◆ **The records**
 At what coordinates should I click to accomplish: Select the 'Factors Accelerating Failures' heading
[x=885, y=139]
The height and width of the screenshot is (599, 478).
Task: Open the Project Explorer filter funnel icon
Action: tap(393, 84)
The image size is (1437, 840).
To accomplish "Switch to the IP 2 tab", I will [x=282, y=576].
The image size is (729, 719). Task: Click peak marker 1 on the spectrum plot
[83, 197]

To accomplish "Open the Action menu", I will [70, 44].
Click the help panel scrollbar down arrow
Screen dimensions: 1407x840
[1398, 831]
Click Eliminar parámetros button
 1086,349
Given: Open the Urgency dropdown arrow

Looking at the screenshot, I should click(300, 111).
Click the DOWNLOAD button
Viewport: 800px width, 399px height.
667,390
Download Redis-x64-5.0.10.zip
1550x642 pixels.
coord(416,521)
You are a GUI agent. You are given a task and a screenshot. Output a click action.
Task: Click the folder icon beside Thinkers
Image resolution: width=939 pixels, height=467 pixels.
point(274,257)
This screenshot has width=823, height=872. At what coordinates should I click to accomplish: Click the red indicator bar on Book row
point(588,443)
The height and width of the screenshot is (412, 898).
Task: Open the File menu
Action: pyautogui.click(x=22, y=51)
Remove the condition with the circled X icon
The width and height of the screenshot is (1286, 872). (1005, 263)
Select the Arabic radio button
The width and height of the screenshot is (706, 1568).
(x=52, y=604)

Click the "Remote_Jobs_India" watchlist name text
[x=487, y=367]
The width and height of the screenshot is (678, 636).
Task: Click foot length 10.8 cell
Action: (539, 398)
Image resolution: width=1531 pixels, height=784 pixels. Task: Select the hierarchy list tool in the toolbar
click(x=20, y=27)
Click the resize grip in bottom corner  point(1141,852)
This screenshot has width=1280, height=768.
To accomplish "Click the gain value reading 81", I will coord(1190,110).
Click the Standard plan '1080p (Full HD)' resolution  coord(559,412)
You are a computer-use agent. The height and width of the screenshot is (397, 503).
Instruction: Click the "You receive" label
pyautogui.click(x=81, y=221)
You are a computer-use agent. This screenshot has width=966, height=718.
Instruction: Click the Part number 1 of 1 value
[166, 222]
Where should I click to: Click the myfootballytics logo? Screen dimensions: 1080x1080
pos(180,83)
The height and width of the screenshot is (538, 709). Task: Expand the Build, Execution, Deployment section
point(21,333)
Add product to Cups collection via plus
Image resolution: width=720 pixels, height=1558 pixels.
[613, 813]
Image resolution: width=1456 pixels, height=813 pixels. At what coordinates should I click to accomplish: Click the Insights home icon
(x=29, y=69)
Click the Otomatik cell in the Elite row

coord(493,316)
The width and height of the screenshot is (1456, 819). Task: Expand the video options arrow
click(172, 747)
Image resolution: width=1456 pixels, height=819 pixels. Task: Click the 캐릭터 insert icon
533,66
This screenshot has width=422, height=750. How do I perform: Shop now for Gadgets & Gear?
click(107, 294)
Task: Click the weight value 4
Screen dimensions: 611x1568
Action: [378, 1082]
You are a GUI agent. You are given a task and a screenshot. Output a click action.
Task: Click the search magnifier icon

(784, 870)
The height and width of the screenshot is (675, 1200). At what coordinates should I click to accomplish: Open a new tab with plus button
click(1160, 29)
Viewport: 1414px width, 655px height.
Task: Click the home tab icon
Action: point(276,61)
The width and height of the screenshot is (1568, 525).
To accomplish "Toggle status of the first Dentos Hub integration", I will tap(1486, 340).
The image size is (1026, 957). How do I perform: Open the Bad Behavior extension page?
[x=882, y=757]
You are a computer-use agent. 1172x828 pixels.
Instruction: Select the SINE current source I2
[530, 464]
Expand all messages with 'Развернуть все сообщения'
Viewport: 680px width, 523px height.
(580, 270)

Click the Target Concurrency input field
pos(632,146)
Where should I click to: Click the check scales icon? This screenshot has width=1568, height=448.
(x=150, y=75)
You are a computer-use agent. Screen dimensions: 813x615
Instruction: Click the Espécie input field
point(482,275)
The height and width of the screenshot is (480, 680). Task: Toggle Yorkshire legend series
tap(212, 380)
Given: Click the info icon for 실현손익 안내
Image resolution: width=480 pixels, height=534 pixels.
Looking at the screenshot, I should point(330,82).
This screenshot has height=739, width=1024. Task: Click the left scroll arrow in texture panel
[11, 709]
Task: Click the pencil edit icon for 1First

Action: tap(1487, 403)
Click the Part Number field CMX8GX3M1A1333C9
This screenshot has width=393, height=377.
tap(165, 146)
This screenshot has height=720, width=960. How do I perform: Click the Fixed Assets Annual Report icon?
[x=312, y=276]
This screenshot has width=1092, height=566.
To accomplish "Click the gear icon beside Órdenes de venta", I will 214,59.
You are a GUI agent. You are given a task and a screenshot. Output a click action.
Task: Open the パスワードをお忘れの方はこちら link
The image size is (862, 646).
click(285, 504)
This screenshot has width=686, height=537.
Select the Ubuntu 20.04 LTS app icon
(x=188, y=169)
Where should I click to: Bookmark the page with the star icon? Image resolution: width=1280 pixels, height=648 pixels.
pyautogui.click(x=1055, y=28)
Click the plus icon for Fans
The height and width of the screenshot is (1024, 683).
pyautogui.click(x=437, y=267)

◆ **Task item**
Every entry above should be written out again, precisely.

◆ **Solution to this task**
 At what coordinates should I click to accomplish: Select the 'Factors Accelerating Failures' heading
[x=885, y=139]
The height and width of the screenshot is (599, 478).
Task: Open the Project Explorer filter funnel icon
Action: tap(393, 84)
The image size is (1437, 840).
To accomplish "Switch to the IP 2 tab", I will [x=282, y=576].
The image size is (729, 719). Task: Click peak marker 1 on the spectrum plot
[83, 197]

To accomplish "Open the Action menu", I will [70, 44].
Click the help panel scrollbar down arrow
Screen dimensions: 1407x840
[1398, 831]
Click Eliminar parámetros button
 1086,349
Given: Open the Urgency dropdown arrow

Looking at the screenshot, I should click(300, 111).
Click the DOWNLOAD button
Viewport: 800px width, 399px height.
667,390
Download Redis-x64-5.0.10.zip
1550x642 pixels.
coord(416,521)
You are a GUI agent. You are given a task and a screenshot. Output a click action.
Task: Click the folder icon beside Thinkers
Image resolution: width=939 pixels, height=467 pixels.
point(274,257)
This screenshot has width=823, height=872. At what coordinates should I click to accomplish: Click the red indicator bar on Book row
point(588,443)
The height and width of the screenshot is (412, 898).
Task: Open the File menu
Action: pyautogui.click(x=22, y=51)
Remove the condition with the circled X icon
The width and height of the screenshot is (1286, 872). (1005, 263)
Select the Arabic radio button
The width and height of the screenshot is (706, 1568).
(x=52, y=604)

Click the "Remote_Jobs_India" watchlist name text
[x=487, y=367]
The width and height of the screenshot is (678, 636).
Task: Click foot length 10.8 cell
Action: (539, 398)
Image resolution: width=1531 pixels, height=784 pixels. Task: Select the hierarchy list tool in the toolbar
click(x=20, y=27)
Click the resize grip in bottom corner  point(1141,852)
This screenshot has width=1280, height=768.
To accomplish "Click the gain value reading 81", I will coord(1190,110).
Click the Standard plan '1080p (Full HD)' resolution  coord(559,412)
You are a computer-use agent. The height and width of the screenshot is (397, 503).
Instruction: Click the "You receive" label
pyautogui.click(x=81, y=221)
You are a computer-use agent. This screenshot has width=966, height=718.
Instruction: Click the Part number 1 of 1 value
[166, 222]
Where should I click to: Click the myfootballytics logo? Screen dimensions: 1080x1080
pos(180,83)
The height and width of the screenshot is (538, 709). Task: Expand the Build, Execution, Deployment section
point(21,333)
Add product to Cups collection via plus
Image resolution: width=720 pixels, height=1558 pixels.
[613, 813]
Image resolution: width=1456 pixels, height=813 pixels. At what coordinates should I click to accomplish: Click the Insights home icon
(x=29, y=69)
Click the Otomatik cell in the Elite row

coord(493,316)
The width and height of the screenshot is (1456, 819). Task: Expand the video options arrow
click(172, 747)
Image resolution: width=1456 pixels, height=819 pixels. Task: Click the 캐릭터 insert icon
533,66
This screenshot has width=422, height=750. How do I perform: Shop now for Gadgets & Gear?
click(107, 294)
Task: Click the weight value 4
Screen dimensions: 611x1568
Action: [378, 1082]
You are a GUI agent. You are given a task and a screenshot. Output a click action.
Task: Click the search magnifier icon

(784, 870)
The height and width of the screenshot is (675, 1200). At what coordinates should I click to accomplish: Open a new tab with plus button
click(1160, 29)
Viewport: 1414px width, 655px height.
Task: Click the home tab icon
Action: point(276,61)
The width and height of the screenshot is (1568, 525).
To accomplish "Toggle status of the first Dentos Hub integration", I will tap(1486, 340).
The image size is (1026, 957). How do I perform: Open the Bad Behavior extension page?
[x=882, y=757]
You are a computer-use agent. 1172x828 pixels.
Instruction: Select the SINE current source I2
[530, 464]
Expand all messages with 'Развернуть все сообщения'
Viewport: 680px width, 523px height.
(580, 270)

Click the Target Concurrency input field
pos(632,146)
Where should I click to: Click the check scales icon? This screenshot has width=1568, height=448.
(x=150, y=75)
You are a computer-use agent. Screen dimensions: 813x615
Instruction: Click the Espécie input field
point(482,275)
The height and width of the screenshot is (480, 680). Task: Toggle Yorkshire legend series
tap(212, 380)
Given: Click the info icon for 실현손익 안내
Image resolution: width=480 pixels, height=534 pixels.
Looking at the screenshot, I should point(330,82).
This screenshot has height=739, width=1024. Task: Click the left scroll arrow in texture panel
[11, 709]
Task: Click the pencil edit icon for 1First

Action: tap(1487, 403)
Click the Part Number field CMX8GX3M1A1333C9
This screenshot has width=393, height=377.
tap(165, 146)
This screenshot has height=720, width=960. How do I perform: Click the Fixed Assets Annual Report icon?
[x=312, y=276]
This screenshot has width=1092, height=566.
To accomplish "Click the gear icon beside Órdenes de venta", I will 214,59.
You are a GUI agent. You are given a task and a screenshot. Output a click action.
Task: Open the パスワードをお忘れの方はこちら link
The image size is (862, 646).
click(285, 504)
This screenshot has width=686, height=537.
Select the Ubuntu 20.04 LTS app icon
(x=188, y=169)
Where should I click to: Bookmark the page with the star icon? Image resolution: width=1280 pixels, height=648 pixels.
pyautogui.click(x=1055, y=28)
Click the plus icon for Fans
The height and width of the screenshot is (1024, 683).
pyautogui.click(x=437, y=267)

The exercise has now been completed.